BEGIN EXERCISE PASSAGE

Otherwise, could mum fetch him from the club and take him to wherever dad is?

In a 'normal' world, your dh would say 'sorry son but we do xyz on that day so you'll have to miss that club' is there any way that could work? He would be the bad guy for a while but if he gives in to this one surely she'll just keep on doing it...

He does enough clubs! It must all cost a fortune, not to mention that he must be exhausted. No wonder he suffers from anxiety. And he's old enough to know that it's eating in to Dads contact time so if he does go then he's upsetting his dad, but he can't not go for fear of upsetting mum. Poor boy. sad

NotaDisneyMum Sat 29-Sep-12 08:25:34

Contact is Court Ordered - And it's highly unlikely that DPs ex will agree a change as she doesn't want the DCs to have any contact at all!

The good news is that the Club has been postponed due to poor uptake - so it might not happen at all.

DP did challenge his ex about it - apparently, she said that DSS had told her that he didn't do anything at Dads on that day and that she could only go by what DSS told her!
DP reminded her that he has a phone (mobile and landline) and email, asked if she had his number LOL!
She then said that she'd 'forgotten' that DSS was with DP every other Friday (the Order has been in place for over 2 years) and then told DP that she'd forgotten to check with him first......basically, she came up with loads of excuses and none of them were genuine, and she knew it!

DP has decided that he's going to wait and see what happens if they reschedule the club, but if she enrolls him, he'll pull DSS out of one of the other clubs that he has more input into (ie one that he pays for).

END EXERCISE PASSAGE
BEGIN RECORDED DATA

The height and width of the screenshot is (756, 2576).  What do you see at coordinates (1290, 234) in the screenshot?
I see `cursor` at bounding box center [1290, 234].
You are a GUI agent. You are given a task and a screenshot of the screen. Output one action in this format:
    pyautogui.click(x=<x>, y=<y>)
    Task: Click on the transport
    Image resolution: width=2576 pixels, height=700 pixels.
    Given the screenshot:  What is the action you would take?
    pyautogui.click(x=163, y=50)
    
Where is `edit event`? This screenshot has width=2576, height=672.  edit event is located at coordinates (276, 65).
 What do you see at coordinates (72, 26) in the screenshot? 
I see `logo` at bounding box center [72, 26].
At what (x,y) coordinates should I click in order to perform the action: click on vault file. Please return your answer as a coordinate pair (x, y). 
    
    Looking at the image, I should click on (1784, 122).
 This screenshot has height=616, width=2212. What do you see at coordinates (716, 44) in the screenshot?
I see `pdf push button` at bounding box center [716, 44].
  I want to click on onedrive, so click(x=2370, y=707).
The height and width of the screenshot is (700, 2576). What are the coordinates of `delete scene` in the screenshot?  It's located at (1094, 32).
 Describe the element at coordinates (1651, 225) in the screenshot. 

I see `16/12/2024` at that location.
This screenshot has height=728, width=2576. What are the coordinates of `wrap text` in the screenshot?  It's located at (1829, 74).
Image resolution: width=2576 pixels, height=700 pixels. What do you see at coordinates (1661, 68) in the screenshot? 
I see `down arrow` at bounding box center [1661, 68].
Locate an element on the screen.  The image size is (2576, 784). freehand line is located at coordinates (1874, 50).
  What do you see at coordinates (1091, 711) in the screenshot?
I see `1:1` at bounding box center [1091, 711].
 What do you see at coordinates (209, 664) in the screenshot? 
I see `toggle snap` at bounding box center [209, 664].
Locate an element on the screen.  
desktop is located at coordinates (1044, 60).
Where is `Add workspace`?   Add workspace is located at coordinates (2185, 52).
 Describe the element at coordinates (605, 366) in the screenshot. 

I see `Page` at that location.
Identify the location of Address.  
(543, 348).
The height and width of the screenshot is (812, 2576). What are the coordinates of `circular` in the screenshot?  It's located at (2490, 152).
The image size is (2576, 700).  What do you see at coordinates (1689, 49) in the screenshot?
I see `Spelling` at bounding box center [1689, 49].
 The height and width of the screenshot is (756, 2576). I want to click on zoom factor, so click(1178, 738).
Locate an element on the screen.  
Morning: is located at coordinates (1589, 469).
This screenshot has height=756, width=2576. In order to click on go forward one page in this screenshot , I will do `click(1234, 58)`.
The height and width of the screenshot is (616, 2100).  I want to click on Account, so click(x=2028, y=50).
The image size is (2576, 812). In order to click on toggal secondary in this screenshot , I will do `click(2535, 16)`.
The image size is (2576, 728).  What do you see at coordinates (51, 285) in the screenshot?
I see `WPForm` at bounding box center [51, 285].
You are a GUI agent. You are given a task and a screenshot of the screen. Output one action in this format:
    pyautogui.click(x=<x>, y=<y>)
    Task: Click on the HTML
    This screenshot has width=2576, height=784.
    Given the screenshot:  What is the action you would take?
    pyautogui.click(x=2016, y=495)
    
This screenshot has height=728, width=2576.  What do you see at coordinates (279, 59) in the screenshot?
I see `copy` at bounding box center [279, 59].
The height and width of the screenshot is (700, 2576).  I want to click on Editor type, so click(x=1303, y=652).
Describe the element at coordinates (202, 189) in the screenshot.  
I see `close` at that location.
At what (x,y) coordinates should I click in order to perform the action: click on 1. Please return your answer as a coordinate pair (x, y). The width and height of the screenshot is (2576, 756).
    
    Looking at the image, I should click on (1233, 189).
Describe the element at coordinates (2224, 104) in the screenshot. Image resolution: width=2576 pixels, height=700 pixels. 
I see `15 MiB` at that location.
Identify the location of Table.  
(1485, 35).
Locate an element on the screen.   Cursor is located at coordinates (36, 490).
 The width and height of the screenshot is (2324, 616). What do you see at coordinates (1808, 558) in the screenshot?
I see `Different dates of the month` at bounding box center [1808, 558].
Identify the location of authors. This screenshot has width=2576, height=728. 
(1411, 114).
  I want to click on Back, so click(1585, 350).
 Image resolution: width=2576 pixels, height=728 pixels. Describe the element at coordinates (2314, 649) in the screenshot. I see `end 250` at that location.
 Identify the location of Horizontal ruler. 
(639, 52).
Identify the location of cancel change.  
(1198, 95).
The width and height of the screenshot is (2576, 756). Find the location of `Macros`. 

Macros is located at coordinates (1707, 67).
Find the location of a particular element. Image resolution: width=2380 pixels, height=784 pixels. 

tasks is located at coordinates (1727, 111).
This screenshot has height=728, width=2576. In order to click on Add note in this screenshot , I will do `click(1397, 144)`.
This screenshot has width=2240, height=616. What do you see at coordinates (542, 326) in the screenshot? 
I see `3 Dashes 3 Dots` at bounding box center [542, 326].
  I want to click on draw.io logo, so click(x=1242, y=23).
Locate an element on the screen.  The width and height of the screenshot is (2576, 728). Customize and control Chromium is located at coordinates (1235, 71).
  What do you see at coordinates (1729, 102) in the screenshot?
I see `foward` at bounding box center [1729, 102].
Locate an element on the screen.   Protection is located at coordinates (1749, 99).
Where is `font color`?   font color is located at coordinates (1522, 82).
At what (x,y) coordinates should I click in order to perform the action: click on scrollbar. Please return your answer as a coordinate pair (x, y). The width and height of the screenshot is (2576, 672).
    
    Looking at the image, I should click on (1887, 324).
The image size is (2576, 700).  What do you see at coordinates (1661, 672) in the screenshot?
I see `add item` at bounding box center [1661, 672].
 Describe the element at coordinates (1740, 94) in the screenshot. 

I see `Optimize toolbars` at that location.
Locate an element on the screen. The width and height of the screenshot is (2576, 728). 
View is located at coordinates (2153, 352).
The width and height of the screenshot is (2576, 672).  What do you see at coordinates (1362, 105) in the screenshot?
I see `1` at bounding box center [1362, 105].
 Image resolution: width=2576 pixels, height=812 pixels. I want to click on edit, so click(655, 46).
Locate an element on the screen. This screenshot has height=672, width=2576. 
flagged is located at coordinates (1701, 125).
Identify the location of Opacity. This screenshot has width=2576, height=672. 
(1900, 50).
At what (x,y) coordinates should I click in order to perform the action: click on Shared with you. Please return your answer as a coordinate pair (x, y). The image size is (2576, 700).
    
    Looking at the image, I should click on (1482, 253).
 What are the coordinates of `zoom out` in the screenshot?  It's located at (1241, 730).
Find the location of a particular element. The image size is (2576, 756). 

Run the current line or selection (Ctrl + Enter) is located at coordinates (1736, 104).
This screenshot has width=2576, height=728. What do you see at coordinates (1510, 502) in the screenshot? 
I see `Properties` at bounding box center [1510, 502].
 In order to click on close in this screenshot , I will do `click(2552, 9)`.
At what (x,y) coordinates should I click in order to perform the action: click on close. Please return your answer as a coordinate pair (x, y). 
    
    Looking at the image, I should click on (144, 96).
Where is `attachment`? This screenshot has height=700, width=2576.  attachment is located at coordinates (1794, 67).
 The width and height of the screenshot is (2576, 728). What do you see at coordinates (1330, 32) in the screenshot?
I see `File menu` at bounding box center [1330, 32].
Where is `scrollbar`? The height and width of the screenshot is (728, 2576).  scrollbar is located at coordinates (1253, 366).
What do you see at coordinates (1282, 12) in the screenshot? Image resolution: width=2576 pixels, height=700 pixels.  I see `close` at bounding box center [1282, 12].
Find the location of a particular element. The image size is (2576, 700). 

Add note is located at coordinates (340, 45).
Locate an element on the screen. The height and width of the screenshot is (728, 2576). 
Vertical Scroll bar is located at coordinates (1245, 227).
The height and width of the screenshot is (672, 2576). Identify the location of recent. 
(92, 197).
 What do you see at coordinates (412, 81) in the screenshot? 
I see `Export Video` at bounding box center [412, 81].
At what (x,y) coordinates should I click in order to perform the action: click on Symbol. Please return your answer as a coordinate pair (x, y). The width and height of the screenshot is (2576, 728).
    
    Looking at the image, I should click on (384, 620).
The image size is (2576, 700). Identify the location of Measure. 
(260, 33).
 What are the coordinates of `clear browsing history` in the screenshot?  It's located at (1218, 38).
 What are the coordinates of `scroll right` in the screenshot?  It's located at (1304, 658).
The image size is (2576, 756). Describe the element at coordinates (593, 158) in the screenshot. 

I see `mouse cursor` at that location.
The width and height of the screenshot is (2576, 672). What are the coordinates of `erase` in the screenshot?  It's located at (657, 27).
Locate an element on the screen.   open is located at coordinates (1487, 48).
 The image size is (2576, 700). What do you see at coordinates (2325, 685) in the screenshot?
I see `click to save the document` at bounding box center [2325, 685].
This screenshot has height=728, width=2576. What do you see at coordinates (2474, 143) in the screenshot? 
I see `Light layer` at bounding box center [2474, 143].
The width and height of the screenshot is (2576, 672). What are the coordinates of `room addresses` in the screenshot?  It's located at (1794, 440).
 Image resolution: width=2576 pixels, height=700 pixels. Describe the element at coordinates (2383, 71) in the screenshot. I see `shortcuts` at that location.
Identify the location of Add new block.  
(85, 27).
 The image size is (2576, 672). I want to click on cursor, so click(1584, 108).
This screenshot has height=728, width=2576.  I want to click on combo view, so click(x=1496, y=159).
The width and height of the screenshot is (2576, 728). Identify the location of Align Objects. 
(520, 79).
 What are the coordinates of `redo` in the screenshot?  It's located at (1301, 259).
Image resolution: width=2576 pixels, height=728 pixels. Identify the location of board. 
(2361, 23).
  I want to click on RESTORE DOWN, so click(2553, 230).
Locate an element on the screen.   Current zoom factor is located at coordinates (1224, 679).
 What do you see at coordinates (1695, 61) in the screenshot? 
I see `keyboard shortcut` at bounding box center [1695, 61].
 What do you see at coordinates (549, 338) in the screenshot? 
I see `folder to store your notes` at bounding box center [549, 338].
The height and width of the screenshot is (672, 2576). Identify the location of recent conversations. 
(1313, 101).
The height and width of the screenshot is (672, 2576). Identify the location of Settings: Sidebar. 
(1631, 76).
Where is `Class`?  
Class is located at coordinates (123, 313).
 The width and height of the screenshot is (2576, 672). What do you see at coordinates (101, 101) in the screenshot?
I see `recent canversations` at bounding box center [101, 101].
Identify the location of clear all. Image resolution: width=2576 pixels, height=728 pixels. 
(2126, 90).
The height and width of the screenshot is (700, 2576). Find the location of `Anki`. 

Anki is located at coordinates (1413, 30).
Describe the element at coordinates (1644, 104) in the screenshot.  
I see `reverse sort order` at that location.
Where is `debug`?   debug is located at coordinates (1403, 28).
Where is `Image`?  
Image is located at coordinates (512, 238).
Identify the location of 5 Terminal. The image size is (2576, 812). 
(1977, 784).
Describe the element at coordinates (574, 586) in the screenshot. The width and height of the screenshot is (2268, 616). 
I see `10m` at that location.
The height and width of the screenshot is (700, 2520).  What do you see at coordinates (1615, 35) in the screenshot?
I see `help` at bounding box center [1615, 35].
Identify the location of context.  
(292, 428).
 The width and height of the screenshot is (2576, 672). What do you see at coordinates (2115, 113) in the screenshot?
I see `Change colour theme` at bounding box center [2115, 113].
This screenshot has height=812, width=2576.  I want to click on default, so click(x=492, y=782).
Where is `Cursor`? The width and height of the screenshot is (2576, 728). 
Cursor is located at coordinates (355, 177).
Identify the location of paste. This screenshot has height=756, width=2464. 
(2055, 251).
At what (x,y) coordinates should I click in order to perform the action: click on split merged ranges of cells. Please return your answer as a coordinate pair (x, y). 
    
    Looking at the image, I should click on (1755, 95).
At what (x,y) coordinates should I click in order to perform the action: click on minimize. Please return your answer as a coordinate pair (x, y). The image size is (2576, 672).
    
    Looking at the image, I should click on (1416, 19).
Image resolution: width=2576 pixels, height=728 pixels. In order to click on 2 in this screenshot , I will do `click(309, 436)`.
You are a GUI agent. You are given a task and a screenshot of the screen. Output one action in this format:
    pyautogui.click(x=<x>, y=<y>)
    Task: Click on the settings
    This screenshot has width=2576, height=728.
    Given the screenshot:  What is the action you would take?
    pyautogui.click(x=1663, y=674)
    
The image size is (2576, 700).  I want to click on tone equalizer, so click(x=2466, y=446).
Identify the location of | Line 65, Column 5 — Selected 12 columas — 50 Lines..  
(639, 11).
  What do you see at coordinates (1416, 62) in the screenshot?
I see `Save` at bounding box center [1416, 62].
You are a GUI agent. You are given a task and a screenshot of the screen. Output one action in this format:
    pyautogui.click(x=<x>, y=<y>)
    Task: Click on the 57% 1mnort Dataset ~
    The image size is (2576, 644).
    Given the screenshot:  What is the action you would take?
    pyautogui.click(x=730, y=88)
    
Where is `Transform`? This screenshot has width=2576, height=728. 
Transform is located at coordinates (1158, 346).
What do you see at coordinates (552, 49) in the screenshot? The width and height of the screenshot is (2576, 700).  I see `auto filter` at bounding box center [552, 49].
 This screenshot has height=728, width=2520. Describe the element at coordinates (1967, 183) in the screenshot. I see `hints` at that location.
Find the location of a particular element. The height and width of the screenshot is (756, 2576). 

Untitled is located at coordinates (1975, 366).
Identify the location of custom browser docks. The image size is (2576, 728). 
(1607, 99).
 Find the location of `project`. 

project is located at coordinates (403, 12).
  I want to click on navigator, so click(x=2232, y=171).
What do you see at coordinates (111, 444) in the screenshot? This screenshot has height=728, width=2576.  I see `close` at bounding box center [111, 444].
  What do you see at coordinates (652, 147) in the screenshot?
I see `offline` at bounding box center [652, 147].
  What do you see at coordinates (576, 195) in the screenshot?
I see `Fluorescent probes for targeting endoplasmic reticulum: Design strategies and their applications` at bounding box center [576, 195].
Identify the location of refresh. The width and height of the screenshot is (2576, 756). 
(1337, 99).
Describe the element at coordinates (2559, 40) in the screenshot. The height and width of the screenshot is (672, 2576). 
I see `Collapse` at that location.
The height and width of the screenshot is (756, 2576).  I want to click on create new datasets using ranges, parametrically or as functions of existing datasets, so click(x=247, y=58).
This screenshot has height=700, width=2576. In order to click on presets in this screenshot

END RECORDED DATA

■ **SET OF TASKS**
1/ In the forum thread, turn the paragraph beginning "He does enough clubs!" into a bulleted list that keeps its main points.
2/ Answer these questions about the forum thread:
(a) What kind of order makes the contact arrangement binding?
(b) Why has the club been postponed?
(c) How long has the Order been in place?

■ **ANSWERS FOR THE TASKS**
1/
- He already does enough clubs.
- The clubs must cost a fortune.
- He must be exhausted, so his anxiety is no surprise.
- He is old enough to know the club eats into Dad's contact time.
- If he goes, he upsets his dad. If he doesn't go, he fears upsetting his mum.
- Poor boy.

2/
(a) A court order: contact is Court Ordered.
(b) Because of poor uptake.
(c) Over 2 years.